Albanian reality television series about entrepreneurship

Startop is an Albanian reality television series focused on business and entrepreneurship. It aired on the Albanian television network Top Channel from October 22, 2022, to January 7, 2023, and consisted of 12 episodes.

== Format ==
Startop featured participants presenting business ideas to a panel of invited professionals from various sectors. Each episode included several presentations followed by feedback from the panel. The show’s title combines "start-up" and "Top Channel", indicating its thematic focus on new business ventures.

== Expert Panel ==
The panel included business professionals and public figures who commented on the ideas presented and discussed possible improvements or challenges. Panel members came from fields such as finance, media, government, and enterprise development.

== Production ==
The project was created and executive produced by Ledja Liku.
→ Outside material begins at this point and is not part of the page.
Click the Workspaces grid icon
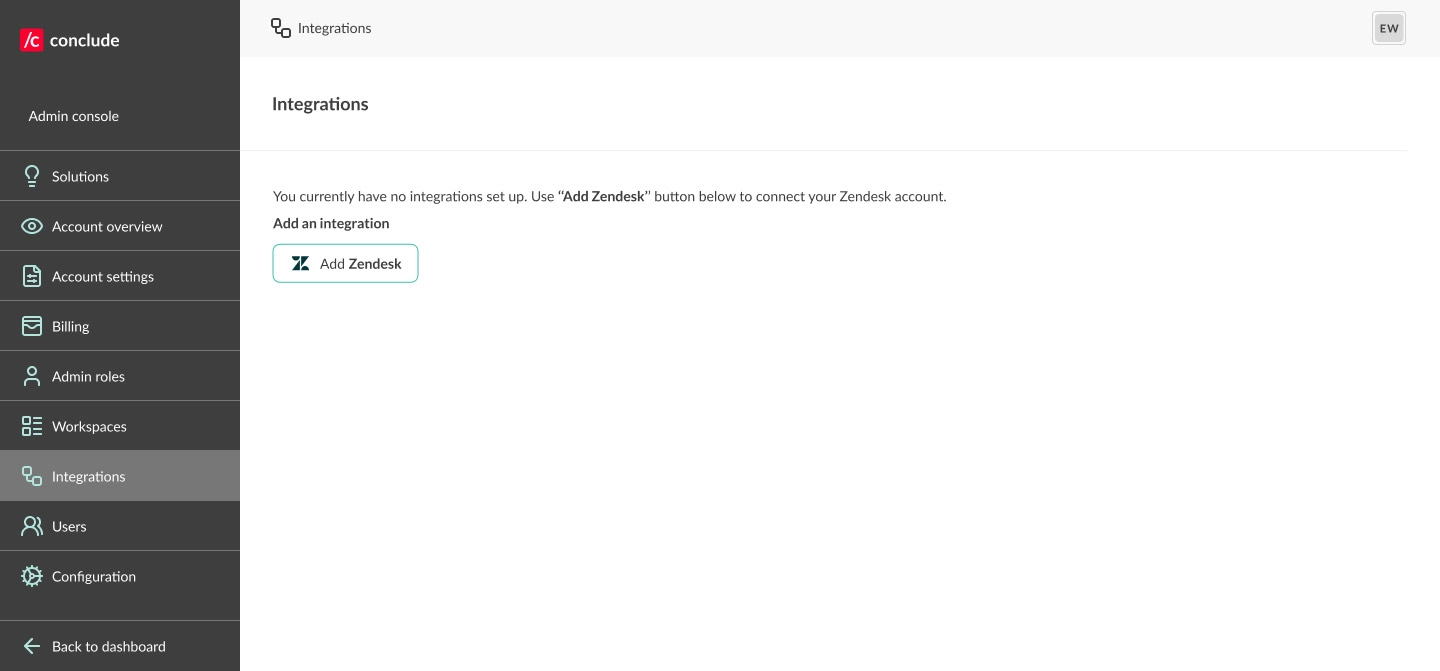 point(32,426)
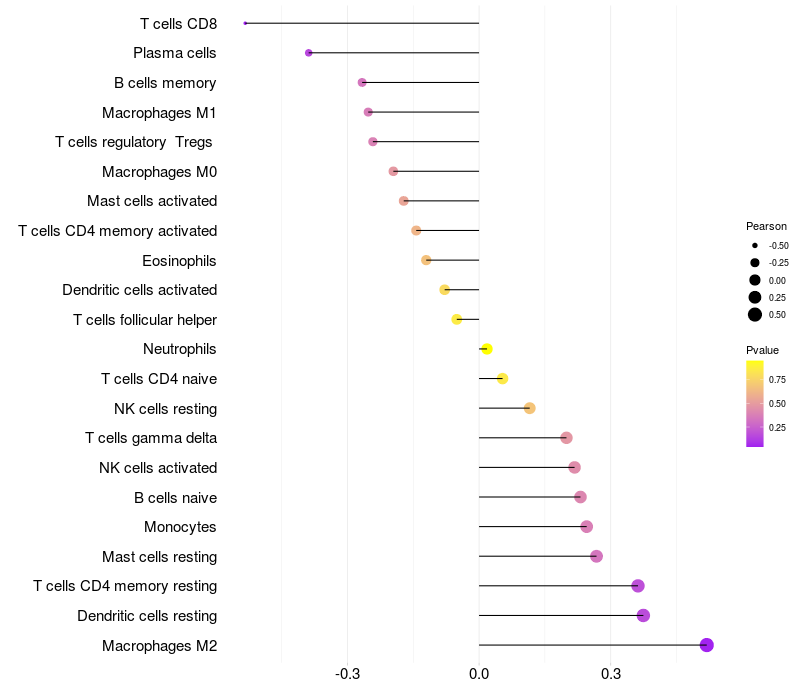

The script was written by Ardi Pulaj, and the series was hosted by Eno Popi, a well-known Albanian television presenter.

== Collaboration ==
The series was developed in collaboration with the Dritan Hoxha Media Foundation and supported by the Ministry of State for Entrepreneurship and Business Climate of Albania, which contributed financial resources to assist selected projects.

== Episodes ==
The first season included 12 episodes, each presenting a new set of participants and business ideas.